* **TASK STATEMENT**: Nothing should be output except the lines from the top of the material below through the line that contains "The height and width of the screenshot is (768, 1024).", each exactly as written.

* **STORED DATA**:
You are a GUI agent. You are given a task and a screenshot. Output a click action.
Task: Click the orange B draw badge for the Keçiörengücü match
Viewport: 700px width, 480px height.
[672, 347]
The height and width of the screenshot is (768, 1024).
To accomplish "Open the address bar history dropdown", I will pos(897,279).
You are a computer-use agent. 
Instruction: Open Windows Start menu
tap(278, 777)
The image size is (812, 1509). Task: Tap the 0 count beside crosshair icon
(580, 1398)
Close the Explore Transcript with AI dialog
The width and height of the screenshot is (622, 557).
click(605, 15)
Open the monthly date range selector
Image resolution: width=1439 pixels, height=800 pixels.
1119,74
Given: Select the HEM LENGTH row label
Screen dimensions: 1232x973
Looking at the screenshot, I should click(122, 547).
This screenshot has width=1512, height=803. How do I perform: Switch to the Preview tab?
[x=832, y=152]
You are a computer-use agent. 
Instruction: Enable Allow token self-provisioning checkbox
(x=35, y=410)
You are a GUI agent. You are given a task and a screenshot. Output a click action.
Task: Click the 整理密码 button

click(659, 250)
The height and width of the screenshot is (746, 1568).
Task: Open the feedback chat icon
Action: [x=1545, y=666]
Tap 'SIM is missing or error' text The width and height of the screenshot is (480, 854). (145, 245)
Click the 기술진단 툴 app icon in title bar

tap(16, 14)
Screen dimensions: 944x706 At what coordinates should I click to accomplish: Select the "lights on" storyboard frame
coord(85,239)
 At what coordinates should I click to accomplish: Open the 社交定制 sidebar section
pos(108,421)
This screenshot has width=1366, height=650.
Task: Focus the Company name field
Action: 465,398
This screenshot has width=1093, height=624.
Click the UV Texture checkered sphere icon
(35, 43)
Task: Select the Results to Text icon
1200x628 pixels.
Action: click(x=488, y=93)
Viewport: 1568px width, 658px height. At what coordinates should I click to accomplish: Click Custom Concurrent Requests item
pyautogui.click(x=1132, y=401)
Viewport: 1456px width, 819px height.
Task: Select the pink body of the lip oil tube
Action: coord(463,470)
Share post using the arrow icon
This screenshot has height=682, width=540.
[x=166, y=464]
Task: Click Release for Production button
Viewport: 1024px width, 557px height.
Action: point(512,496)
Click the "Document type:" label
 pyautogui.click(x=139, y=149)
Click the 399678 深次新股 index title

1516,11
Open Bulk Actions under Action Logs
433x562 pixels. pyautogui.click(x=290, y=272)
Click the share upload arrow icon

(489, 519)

* **WRITTEN RESPONSE**:
You are a GUI agent. You are given a task and a screenshot. Output a click action.
Task: Click the orange B draw badge for the Keçiörengücü match
Viewport: 700px width, 480px height.
[672, 347]
The height and width of the screenshot is (768, 1024).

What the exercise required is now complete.